◆ **Requirement**
Going through the records that follow, please count the lines with "computer" in them and give only the count.

◆ **Records from a dataset**
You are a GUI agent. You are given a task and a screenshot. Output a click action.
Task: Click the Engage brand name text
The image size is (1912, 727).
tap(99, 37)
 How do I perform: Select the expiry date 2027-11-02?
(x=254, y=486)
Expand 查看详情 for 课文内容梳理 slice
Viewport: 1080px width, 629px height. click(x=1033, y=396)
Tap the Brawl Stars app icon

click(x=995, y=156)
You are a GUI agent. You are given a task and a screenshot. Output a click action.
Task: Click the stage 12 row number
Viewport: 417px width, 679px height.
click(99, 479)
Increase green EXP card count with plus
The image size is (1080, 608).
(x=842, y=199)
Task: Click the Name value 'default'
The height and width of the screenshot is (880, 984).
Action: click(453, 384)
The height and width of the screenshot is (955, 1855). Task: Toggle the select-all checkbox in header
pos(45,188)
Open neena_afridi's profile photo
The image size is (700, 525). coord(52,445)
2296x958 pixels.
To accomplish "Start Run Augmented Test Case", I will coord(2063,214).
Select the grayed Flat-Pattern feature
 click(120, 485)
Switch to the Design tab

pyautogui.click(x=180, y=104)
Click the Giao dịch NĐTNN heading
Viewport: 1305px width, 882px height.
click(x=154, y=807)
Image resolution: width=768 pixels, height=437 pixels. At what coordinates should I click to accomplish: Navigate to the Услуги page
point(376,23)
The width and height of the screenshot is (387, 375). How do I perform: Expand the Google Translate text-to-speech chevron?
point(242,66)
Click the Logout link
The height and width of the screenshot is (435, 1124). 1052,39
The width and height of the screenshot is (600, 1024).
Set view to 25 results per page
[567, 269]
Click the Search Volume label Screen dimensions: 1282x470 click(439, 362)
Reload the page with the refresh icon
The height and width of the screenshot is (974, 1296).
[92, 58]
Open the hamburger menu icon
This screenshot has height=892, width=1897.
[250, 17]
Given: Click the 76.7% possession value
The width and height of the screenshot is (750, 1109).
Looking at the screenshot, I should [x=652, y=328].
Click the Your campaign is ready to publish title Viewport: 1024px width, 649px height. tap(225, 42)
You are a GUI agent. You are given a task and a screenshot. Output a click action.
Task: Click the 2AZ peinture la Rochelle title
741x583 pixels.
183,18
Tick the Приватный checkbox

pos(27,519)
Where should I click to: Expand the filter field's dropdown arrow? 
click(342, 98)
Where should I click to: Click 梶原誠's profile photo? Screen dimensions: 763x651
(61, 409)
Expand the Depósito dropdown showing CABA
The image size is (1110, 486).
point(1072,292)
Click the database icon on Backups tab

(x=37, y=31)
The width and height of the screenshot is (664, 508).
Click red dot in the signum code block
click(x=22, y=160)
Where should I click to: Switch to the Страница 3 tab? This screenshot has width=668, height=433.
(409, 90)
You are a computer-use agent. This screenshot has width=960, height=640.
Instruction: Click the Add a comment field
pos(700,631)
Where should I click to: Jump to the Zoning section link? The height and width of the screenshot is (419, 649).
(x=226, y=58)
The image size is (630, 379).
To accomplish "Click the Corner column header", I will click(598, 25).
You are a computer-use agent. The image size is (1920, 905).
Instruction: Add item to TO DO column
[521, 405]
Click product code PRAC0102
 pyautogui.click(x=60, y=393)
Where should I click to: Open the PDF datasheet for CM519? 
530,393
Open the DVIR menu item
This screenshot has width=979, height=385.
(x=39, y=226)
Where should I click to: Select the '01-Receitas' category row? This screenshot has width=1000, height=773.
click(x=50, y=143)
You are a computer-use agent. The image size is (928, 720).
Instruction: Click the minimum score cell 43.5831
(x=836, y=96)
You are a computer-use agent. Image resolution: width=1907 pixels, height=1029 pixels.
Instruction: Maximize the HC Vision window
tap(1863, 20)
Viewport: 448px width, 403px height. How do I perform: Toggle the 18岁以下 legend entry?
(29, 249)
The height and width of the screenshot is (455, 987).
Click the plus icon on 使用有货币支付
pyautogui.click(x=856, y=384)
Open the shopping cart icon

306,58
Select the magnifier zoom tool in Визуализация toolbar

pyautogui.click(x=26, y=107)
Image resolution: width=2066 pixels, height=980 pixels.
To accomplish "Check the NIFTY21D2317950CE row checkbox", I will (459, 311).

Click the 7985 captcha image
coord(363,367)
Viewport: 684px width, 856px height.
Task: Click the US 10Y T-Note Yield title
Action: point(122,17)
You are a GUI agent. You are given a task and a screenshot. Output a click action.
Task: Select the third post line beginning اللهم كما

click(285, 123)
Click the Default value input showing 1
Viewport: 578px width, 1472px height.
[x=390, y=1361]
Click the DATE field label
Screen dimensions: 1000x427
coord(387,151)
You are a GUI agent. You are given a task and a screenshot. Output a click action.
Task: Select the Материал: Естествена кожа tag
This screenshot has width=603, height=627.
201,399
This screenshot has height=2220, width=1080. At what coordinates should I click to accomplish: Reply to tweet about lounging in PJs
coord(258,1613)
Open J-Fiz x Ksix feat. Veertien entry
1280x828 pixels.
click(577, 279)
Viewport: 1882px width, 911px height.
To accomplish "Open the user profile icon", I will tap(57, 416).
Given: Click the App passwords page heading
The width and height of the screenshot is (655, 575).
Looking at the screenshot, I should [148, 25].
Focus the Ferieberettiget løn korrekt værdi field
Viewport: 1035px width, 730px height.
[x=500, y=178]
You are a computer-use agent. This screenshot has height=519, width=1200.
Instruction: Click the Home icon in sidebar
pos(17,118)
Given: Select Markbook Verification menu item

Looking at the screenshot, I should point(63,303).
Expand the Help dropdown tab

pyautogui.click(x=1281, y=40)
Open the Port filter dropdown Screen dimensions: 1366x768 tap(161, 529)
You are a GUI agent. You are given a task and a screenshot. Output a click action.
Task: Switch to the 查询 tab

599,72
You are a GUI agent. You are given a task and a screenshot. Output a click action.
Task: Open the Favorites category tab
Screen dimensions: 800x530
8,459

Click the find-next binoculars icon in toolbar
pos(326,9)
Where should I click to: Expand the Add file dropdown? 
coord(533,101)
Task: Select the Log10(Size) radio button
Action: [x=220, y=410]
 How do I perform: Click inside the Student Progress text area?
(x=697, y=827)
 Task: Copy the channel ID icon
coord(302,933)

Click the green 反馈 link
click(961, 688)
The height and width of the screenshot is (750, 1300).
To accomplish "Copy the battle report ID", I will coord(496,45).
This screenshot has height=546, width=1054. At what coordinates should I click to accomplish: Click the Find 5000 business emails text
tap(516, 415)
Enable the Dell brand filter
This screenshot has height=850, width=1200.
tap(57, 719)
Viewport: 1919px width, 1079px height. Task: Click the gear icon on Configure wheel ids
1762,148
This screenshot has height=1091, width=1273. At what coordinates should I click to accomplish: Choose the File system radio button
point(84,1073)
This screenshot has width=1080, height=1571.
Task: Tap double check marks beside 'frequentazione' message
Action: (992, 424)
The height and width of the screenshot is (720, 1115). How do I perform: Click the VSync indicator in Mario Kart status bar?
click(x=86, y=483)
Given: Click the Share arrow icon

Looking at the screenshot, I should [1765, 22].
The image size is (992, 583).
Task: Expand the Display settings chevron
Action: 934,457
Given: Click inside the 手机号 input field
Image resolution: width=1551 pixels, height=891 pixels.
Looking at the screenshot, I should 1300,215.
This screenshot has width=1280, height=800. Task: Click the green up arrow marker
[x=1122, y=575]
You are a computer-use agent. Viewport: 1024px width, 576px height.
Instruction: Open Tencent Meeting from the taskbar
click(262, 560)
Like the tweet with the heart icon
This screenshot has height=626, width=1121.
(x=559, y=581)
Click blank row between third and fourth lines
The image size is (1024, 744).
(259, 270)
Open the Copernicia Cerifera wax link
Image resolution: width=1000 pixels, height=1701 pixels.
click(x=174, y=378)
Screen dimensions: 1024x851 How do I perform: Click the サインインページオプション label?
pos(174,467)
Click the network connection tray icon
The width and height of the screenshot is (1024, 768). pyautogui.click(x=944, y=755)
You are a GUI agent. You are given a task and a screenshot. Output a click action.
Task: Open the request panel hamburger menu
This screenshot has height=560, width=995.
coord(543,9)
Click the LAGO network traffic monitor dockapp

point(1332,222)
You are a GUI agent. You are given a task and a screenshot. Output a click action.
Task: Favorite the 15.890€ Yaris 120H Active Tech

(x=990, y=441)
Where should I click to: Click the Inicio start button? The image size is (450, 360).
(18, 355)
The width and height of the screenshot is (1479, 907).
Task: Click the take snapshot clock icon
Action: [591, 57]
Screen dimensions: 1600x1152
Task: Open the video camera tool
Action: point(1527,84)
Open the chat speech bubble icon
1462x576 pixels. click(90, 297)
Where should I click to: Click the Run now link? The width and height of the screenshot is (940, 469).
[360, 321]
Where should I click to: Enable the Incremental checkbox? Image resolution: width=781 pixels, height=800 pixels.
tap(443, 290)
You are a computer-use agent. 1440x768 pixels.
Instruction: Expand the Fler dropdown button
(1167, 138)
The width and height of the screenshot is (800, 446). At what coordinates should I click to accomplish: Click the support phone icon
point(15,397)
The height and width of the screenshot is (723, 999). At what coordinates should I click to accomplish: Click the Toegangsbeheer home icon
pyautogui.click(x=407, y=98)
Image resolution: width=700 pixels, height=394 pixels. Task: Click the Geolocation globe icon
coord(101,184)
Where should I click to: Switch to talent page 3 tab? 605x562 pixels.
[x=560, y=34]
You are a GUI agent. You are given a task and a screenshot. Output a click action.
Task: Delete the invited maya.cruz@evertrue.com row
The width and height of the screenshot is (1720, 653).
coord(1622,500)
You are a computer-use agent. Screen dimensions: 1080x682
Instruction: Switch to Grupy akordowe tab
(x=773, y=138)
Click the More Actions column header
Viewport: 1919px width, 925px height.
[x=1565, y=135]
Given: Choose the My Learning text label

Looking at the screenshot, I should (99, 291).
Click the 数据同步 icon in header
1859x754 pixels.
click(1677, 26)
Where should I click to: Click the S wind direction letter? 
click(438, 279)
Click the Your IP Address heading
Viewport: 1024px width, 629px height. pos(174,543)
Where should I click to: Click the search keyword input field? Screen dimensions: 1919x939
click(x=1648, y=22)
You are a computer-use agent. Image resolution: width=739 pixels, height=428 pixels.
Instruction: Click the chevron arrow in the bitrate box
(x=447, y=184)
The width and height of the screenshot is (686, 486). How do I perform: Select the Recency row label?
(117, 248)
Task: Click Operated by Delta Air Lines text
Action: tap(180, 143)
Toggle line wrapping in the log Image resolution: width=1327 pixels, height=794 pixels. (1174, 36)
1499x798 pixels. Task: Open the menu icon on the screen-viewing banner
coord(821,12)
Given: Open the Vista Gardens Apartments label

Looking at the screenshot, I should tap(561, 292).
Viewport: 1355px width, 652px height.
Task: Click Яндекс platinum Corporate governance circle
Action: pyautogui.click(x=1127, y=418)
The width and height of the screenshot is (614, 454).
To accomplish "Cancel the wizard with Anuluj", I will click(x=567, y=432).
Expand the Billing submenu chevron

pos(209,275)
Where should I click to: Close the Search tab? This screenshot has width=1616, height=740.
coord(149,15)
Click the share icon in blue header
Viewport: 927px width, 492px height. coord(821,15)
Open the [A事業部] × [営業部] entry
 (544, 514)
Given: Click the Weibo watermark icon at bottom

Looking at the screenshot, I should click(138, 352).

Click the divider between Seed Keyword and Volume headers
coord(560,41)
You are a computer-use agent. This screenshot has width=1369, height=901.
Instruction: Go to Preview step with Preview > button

◆ **Exercise solution**
10